[Dataset records Boundary: Start]
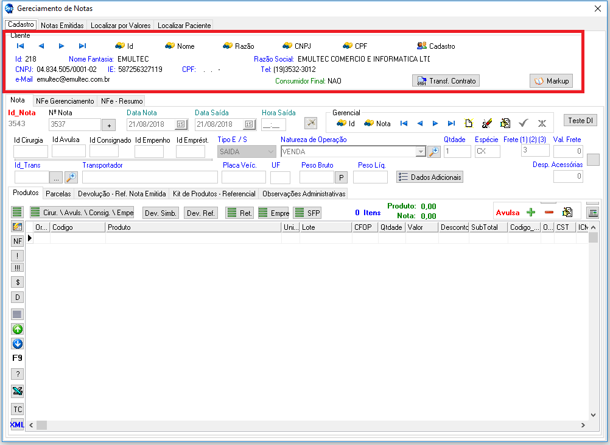Open the Data Nota calendar picker
610x445 pixels.
(x=180, y=124)
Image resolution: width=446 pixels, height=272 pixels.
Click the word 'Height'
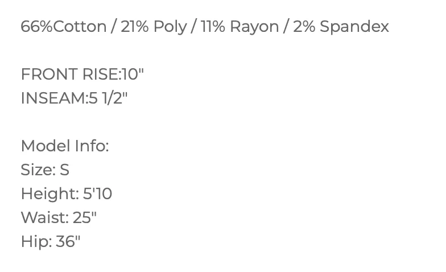coord(48,195)
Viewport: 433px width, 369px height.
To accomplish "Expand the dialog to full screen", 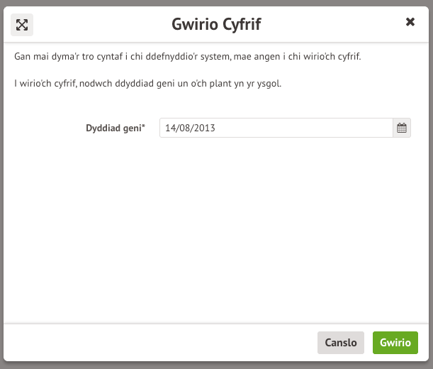I will pyautogui.click(x=22, y=25).
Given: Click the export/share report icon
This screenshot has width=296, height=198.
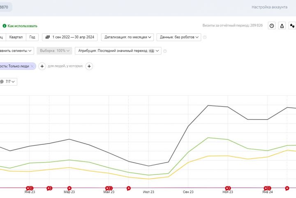Looking at the screenshot, I should click(282, 26).
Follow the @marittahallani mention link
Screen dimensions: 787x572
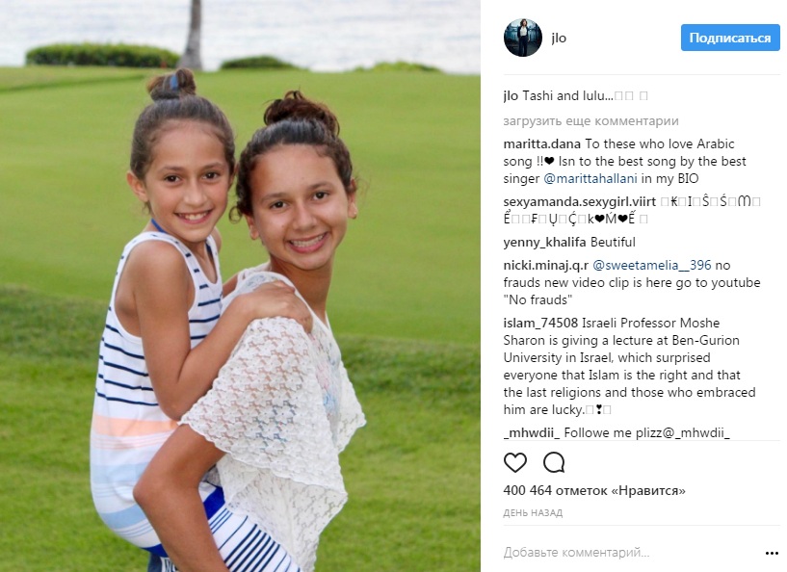click(x=590, y=178)
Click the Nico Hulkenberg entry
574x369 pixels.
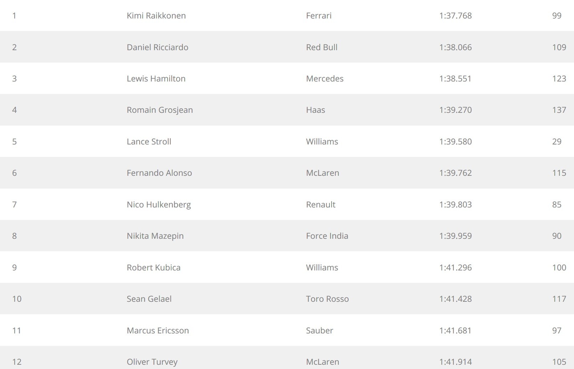pyautogui.click(x=159, y=205)

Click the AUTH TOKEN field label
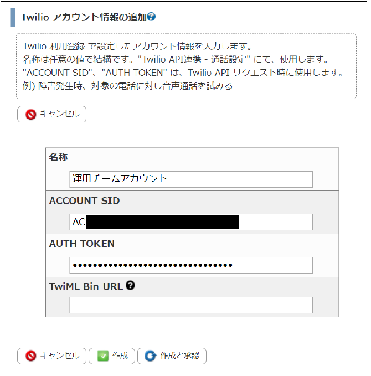82,244
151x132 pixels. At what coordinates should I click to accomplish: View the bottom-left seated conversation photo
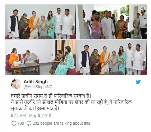(x=40, y=57)
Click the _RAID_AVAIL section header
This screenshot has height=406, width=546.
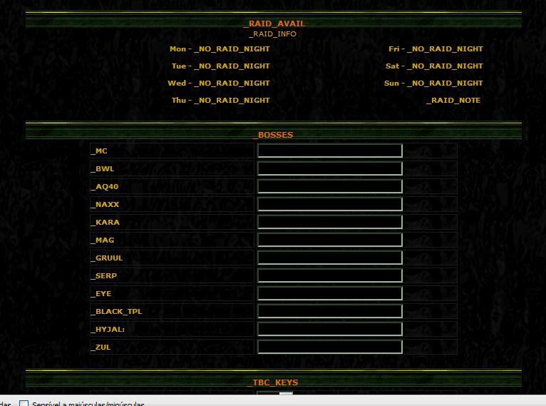[x=274, y=24]

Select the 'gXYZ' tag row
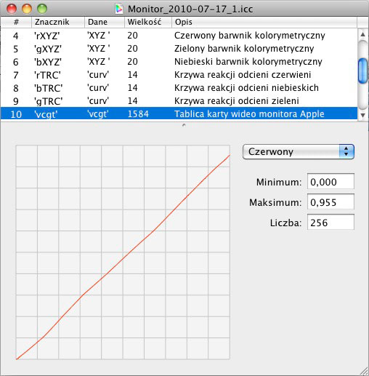[x=179, y=49]
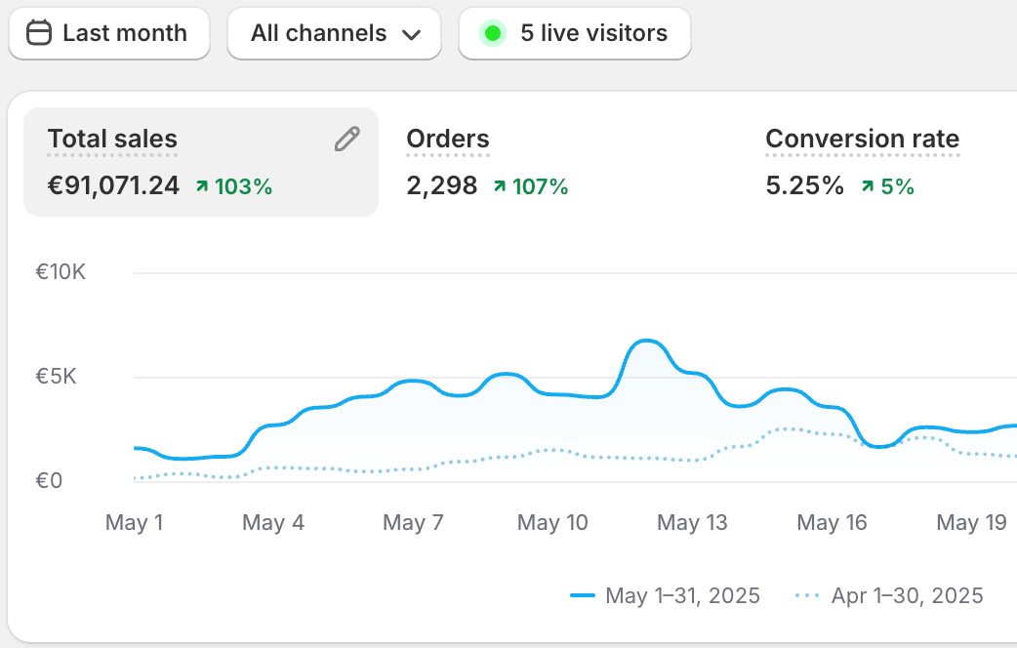Click the chart's highest peak near May 12
1017x648 pixels.
coord(645,342)
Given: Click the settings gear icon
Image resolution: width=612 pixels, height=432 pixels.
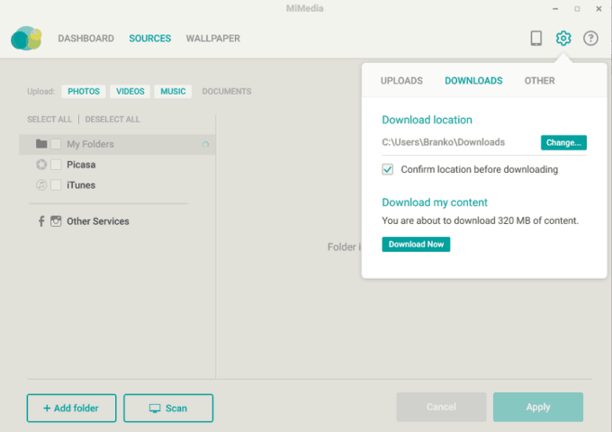Looking at the screenshot, I should click(563, 39).
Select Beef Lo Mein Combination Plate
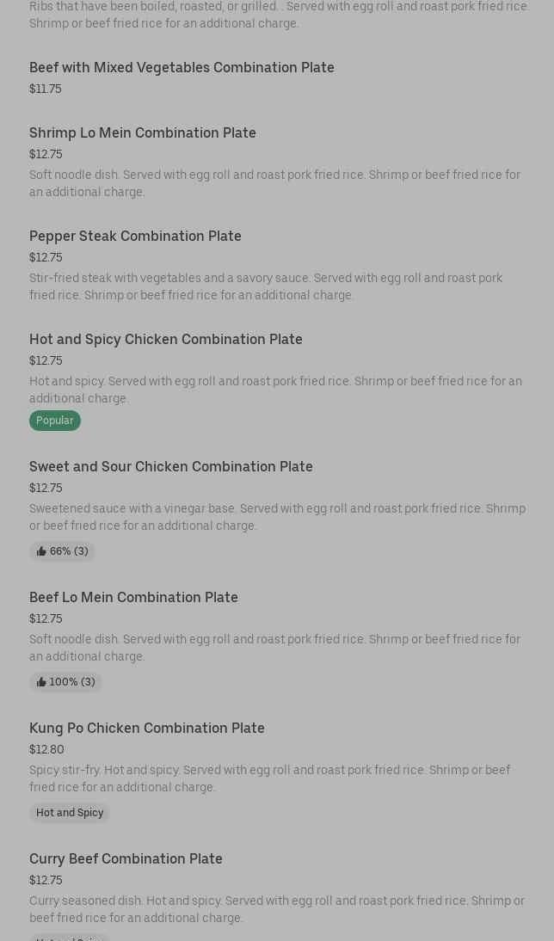Image resolution: width=554 pixels, height=941 pixels. (133, 597)
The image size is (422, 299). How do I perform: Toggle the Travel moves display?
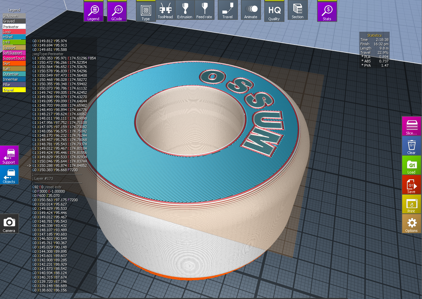228,10
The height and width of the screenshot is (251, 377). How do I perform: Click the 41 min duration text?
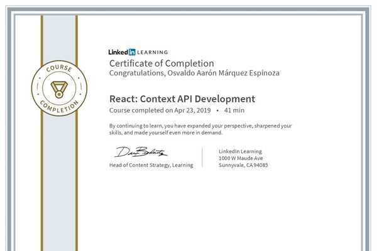pos(234,110)
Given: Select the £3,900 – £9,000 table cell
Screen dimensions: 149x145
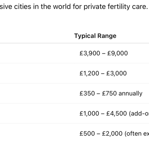Looking at the screenshot, I should click(104, 53).
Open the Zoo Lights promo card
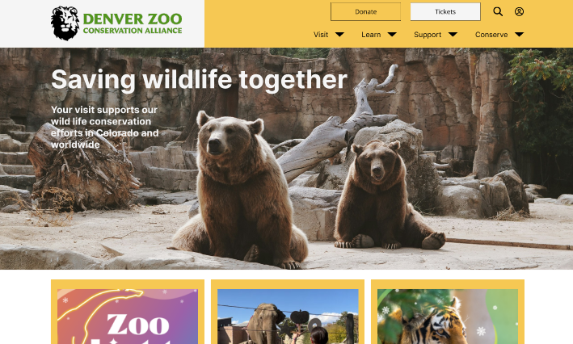573x344 pixels. click(128, 313)
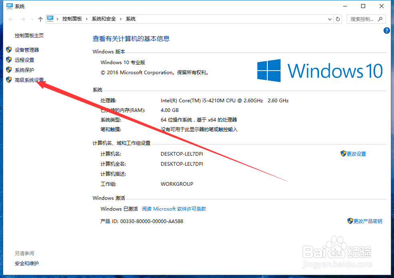The width and height of the screenshot is (394, 278).
Task: Click the refresh icon in the address bar
Action: tap(337, 19)
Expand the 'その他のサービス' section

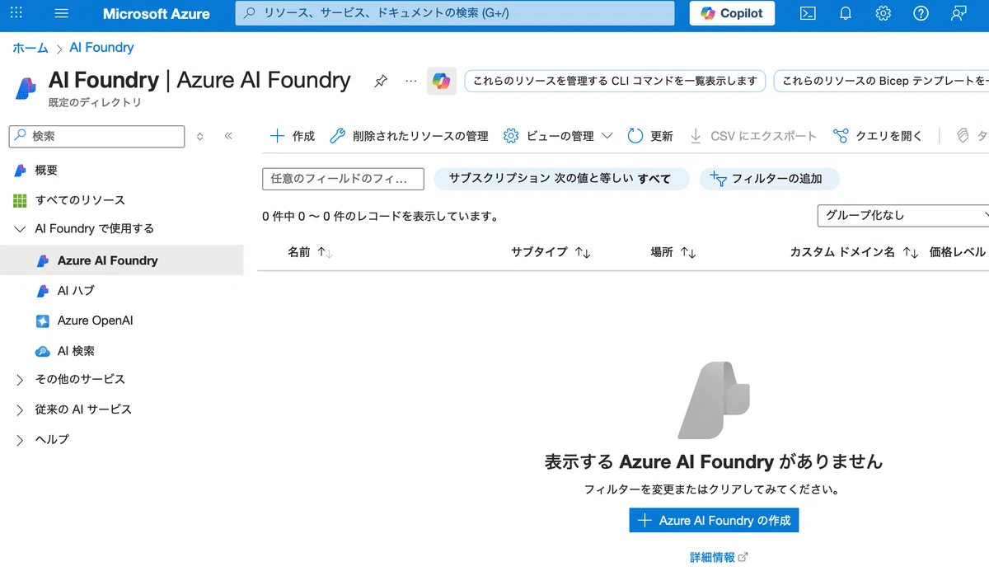(x=21, y=380)
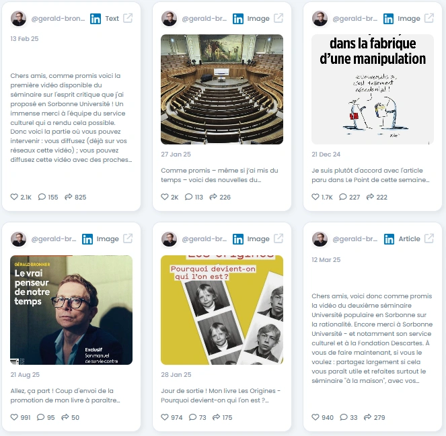
Task: Open external link icon on 13 Feb 25 post
Action: (x=128, y=18)
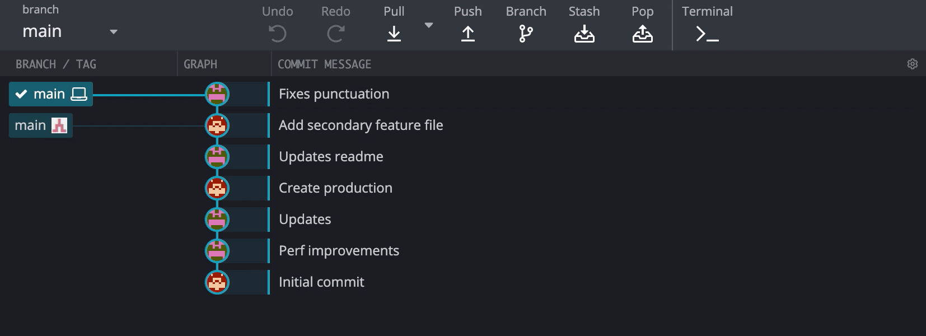Viewport: 926px width, 336px height.
Task: Open the Terminal prompt icon
Action: click(x=707, y=34)
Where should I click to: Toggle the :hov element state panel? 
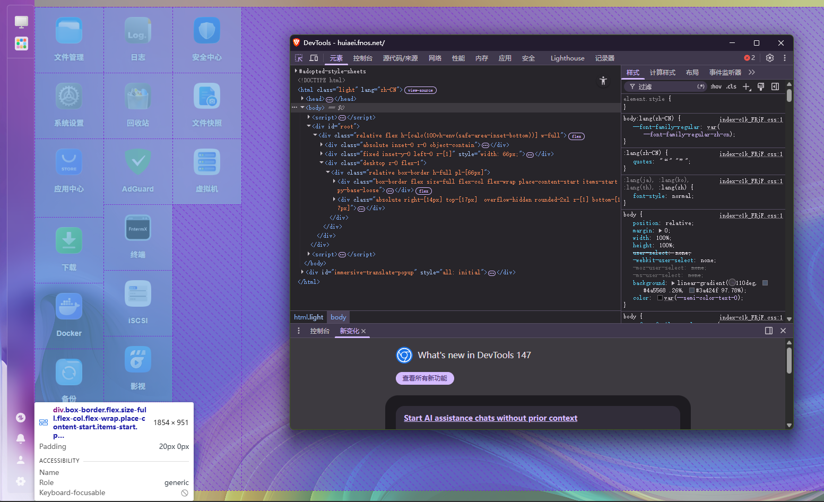tap(716, 86)
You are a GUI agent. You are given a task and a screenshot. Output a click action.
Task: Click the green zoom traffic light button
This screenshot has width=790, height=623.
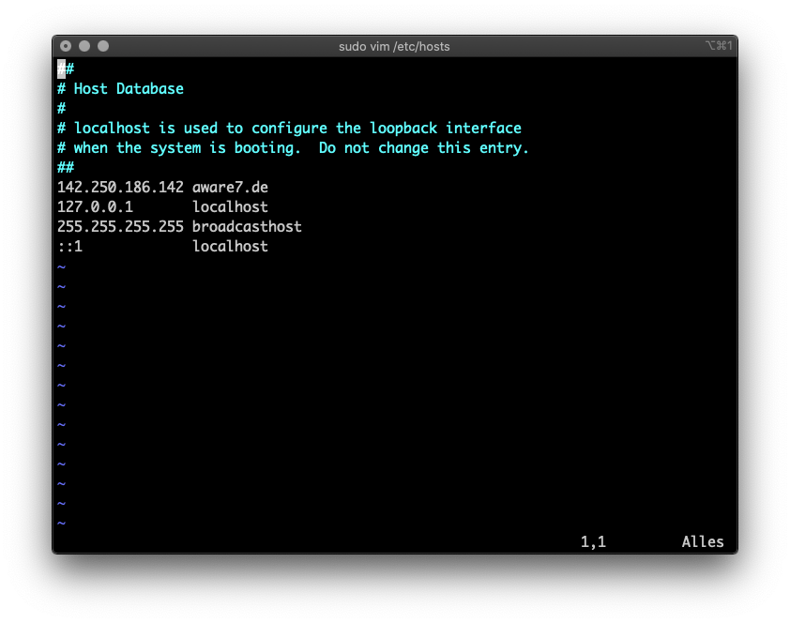[102, 45]
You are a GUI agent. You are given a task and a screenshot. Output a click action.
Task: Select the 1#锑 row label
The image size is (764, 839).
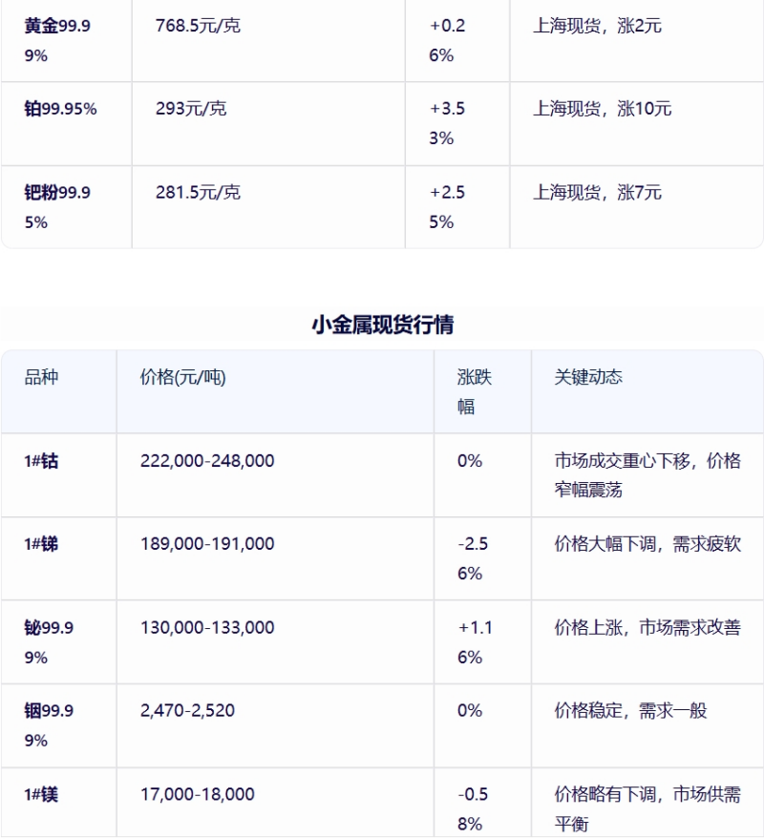(41, 544)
[Dataset records Boundary: End]
With the pictures removed, write out exactly the lines from the line containing "Task: Click the green" through the last line of the material above, both included.

Task: Click the green zoom traffic light button
This screenshot has width=790, height=623.
[102, 45]
You are a GUI agent. You are given a task and a screenshot. Output a click action.
Task: Select the 1#锑 row label
The image size is (764, 839).
(41, 544)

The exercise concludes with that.